There was another victim of the system whom I cannot but recall together with Alexyéi. My uncle had a servant of thirty-five who acted as a clerk. My father’s oldest brother, who died in 1813, intending to start a cottage hospital, placed this man, Tolochanov, when he was a boy, with a doctor, in order to learn the business of a dresser. The doctor got permission for him to attend lectures at the College of Medicine; the young man showed ability, learned Latin and German, and practised with some success. When he was twenty-five, he fell in love with the daughter of an officer, concealed his position from her, and married her. The deception could not be kept up for long: my uncle died, and the wife was horrified to discover that she, as well as her husband, was a serf. The “Senator,” their new owner, put no pressure on them at all—he had a real affection for young Tolochanov—but the wife could not pardon the deception: she quarrelled with him and finally eloped with another man. Tolochanov must have been very fond of her: he fell into a state of depression which bordered on insanity; he spent his nights in drunken carouses, and, having no money of his own, made free with what belonged to his master. Then, when he saw he could not balance his accounts, he took poison, on the last day of the year 1821.

My uncle was away from home. I was present when Tolochanov came into the room and told my father he had come to say good-bye; he also gave me a message for my uncle, that he had spent the missing money.

“You’re drunk,” said my father; “go and sleep it off.”

“My sleep will last a long time,” said the doctor; “I only ask you not to think ill of my memory.”

The man’s composure frightened my father: he looked at him attentively and asked: “What’s the matter with you? Are you wandering?”

“No, Sir; I have only swallowed a dose of arsenic.”

The doctor and police were summoned, milk and emetics were administered. When the vomiting began, he tried to keep it back and said: “You stop where you are! I did not swallow you, to bring you up again.” When the poison began to work more strongly, I heard his groans and the agonised voice in which he said again and again, “It burns, it burns like fire!” Someone advised that the priest should be sent for; but he refused, and told Calot that he knew too much anatomy to believe in a life beyond the grave.
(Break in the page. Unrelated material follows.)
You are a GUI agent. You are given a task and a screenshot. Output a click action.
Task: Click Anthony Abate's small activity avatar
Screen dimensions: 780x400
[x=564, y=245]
At twelve at night he spoke to the doctor: he asked the time, in German, and then said, “Time to wish you a Happy New Year!” and then he died.
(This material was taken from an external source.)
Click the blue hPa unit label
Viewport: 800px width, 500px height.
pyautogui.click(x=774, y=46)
In the morning I went hastily to the little wing, used as a bath-house, where Tolochanov had been taken. The body was lying on a table in the attitude in which he died; he was wearing a coat, but the necktie had been removed and the chest was bare; the features were terribly distorted and even blackened. It was the first dead body I had ever seen; and I ran out, nearly fainting. The toys and picture-book which I had got as New Year’s presents could not comfort me: I still saw before me the blackened features of Tolochanov, and heard his cry, “It burns like fire!”
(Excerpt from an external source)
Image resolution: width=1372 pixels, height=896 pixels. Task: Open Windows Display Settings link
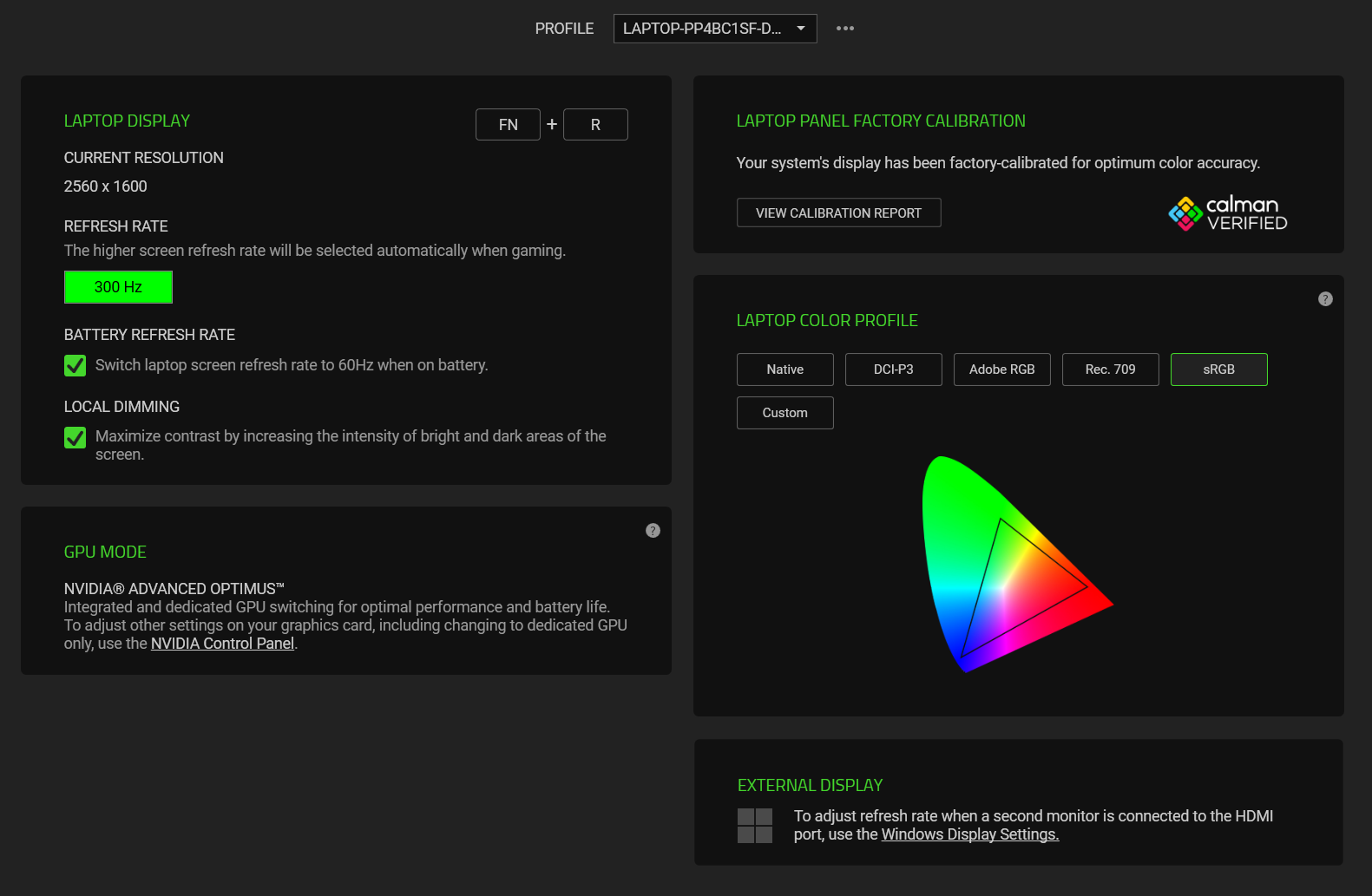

To end this sad subject, I shall say only one thing more: the society of servants had no really bad influence on me. On the contrary, it implanted in me, in early years, a rooted hatred for slavery and oppression in all their manifestations. When I had been naughty as a child and my nurse, Vyéra Artamónovna, wished to be very cutting, she used to say, “Wait a bit, and you will be exactly like the rest, when you grow up and become a master!” I felt this to be a grievous insult. Well, the old woman may rest in peace—whatever I became, I did not become “exactly like the rest.”